>>>>
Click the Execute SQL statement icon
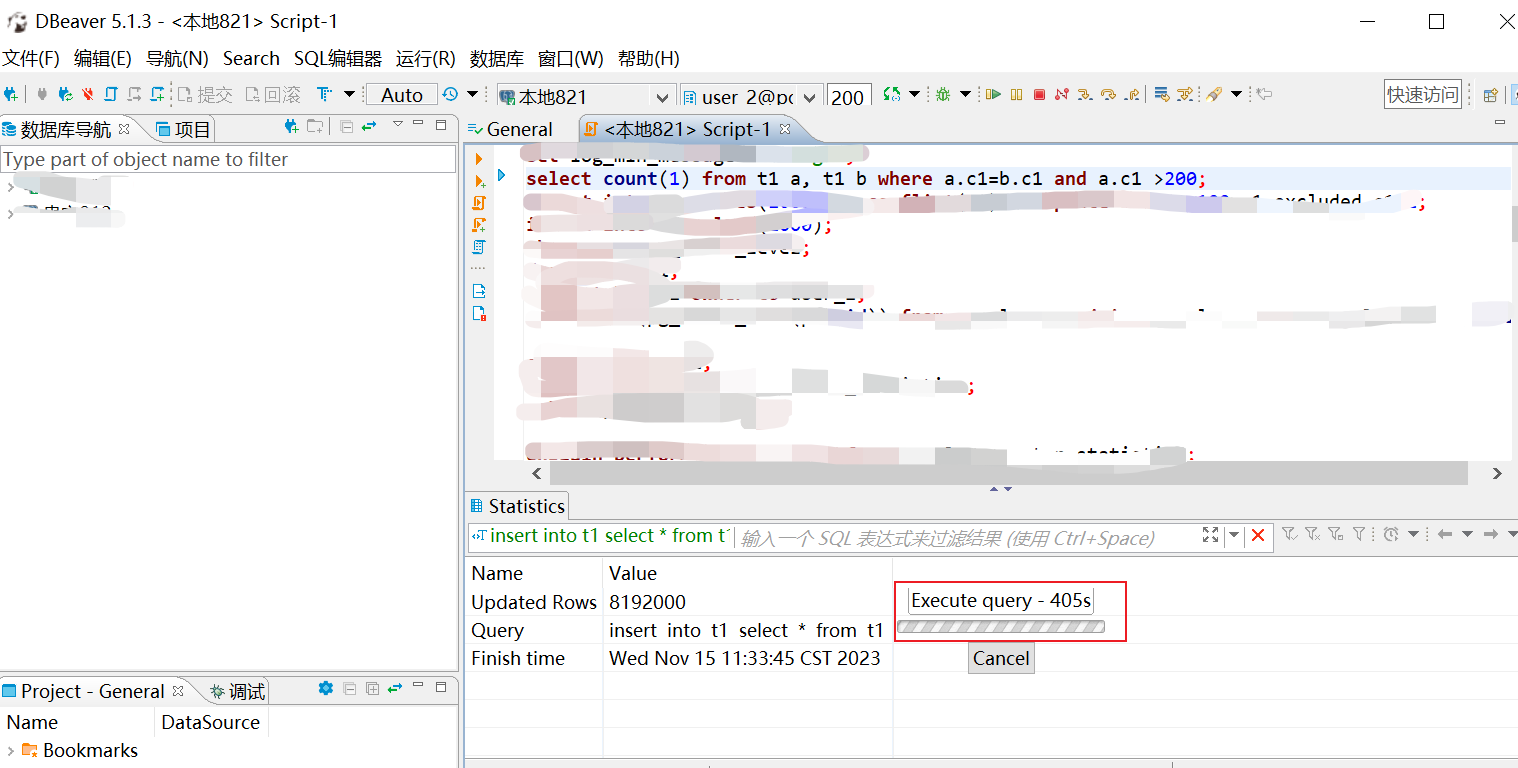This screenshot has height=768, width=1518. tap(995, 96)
<<<<
>>>>
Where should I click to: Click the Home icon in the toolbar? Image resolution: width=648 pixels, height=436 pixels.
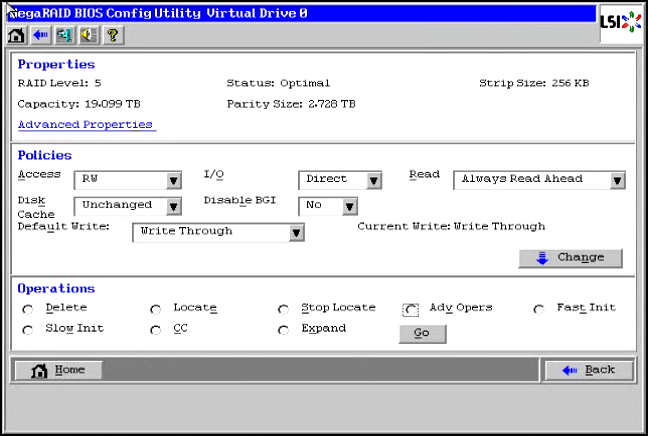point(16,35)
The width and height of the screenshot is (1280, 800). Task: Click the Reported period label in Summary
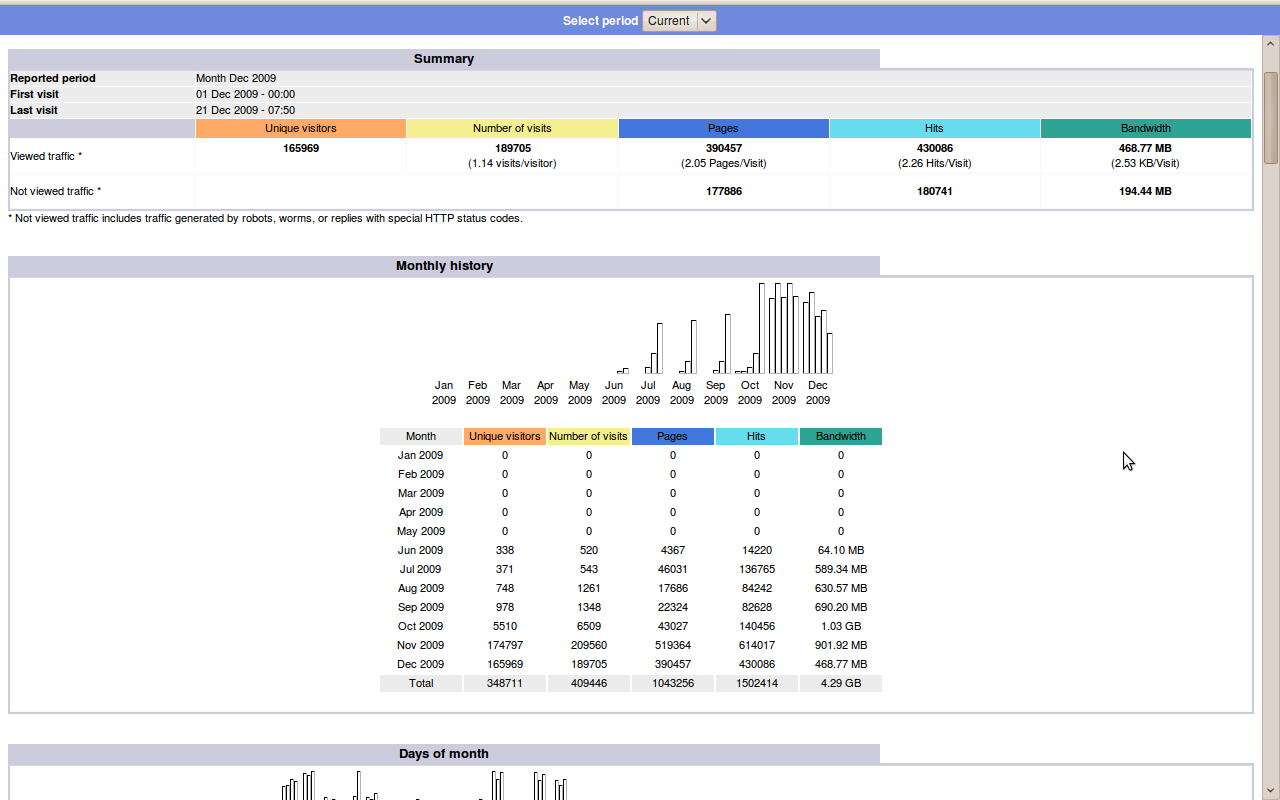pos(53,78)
<<<<
>>>>
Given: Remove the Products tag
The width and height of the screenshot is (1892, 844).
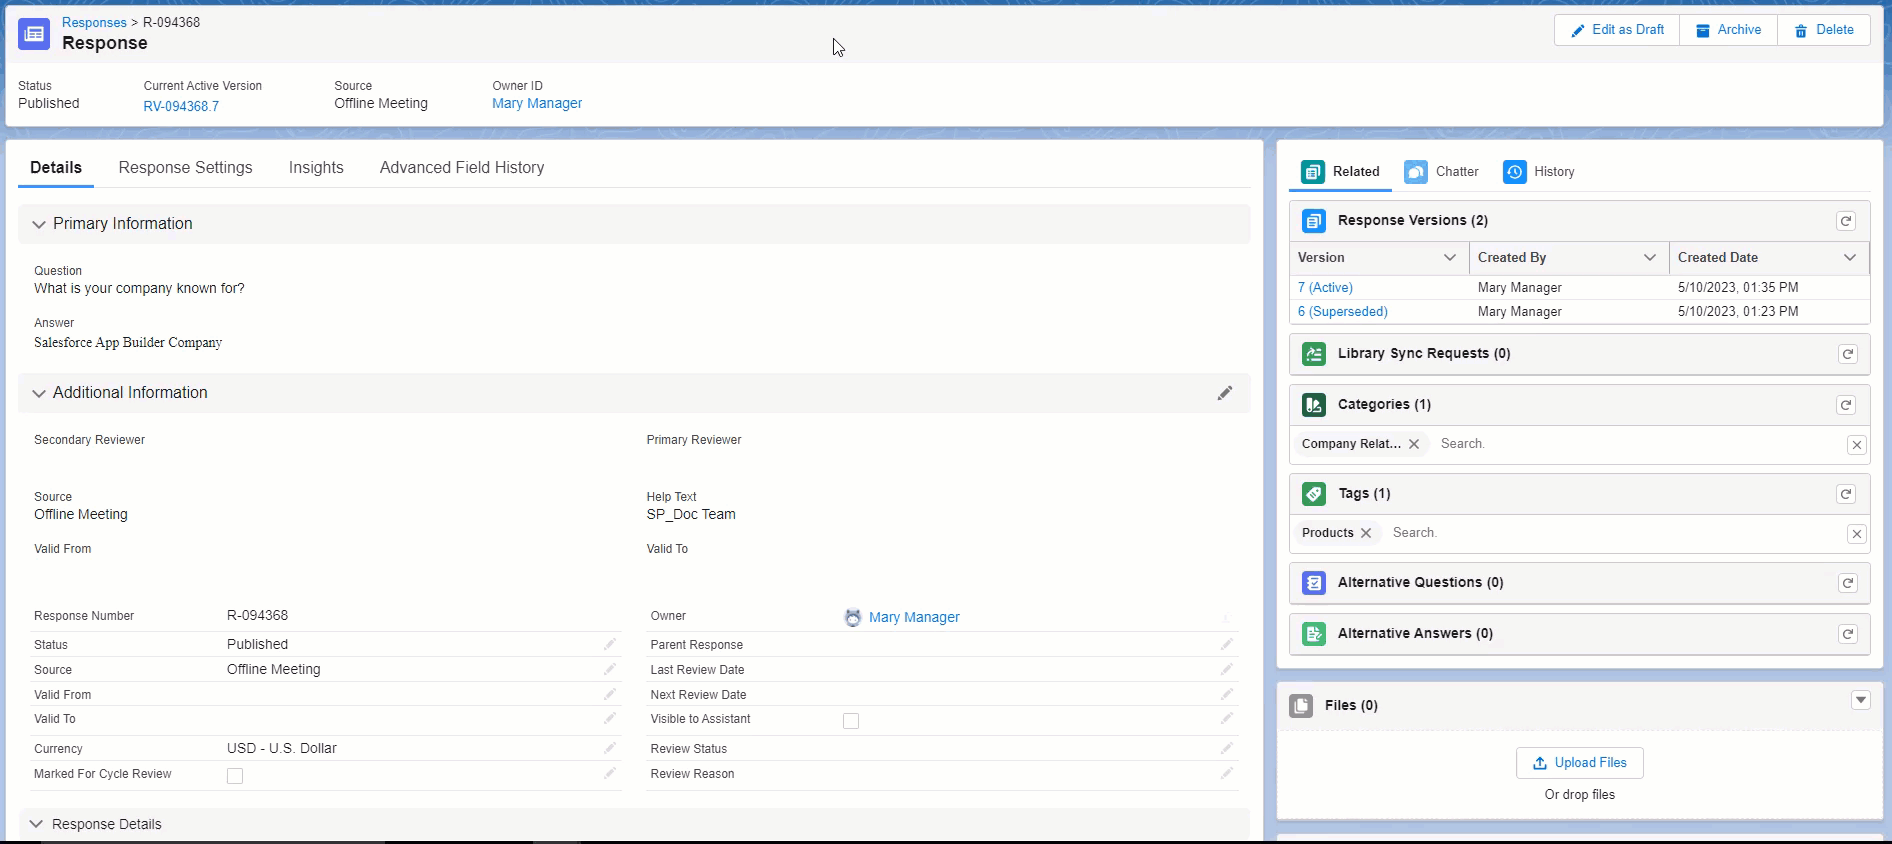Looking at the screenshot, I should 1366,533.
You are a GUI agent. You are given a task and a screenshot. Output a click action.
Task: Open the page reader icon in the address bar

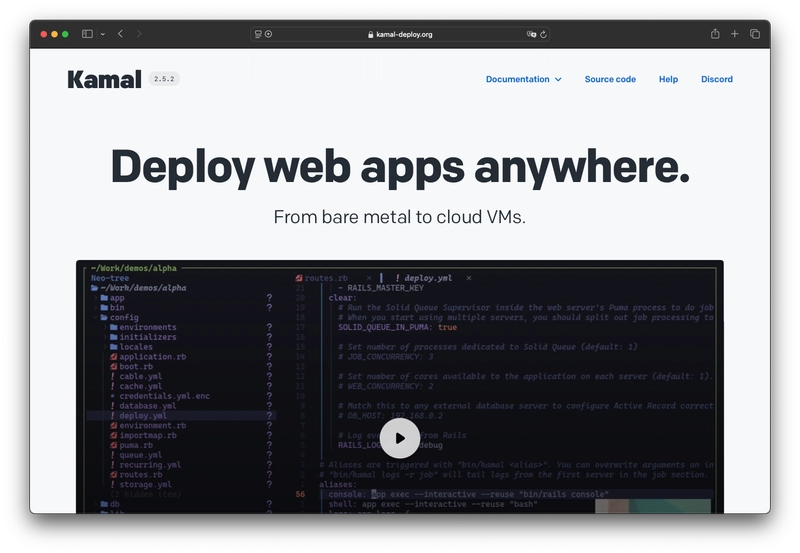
<<<<
What you are asked to do: Take the material above from the line bearing "Given: Remove the Products tag" through the line bearing "Task: Open the" and write it out exactly, both end lines included. Pictures stay out.

Expected output:
Given: Remove the Products tag
The width and height of the screenshot is (1892, 844).
Looking at the screenshot, I should 1366,533.
You are a GUI agent. You are given a task and a screenshot. Output a click action.
Task: Open the page reader icon in the address bar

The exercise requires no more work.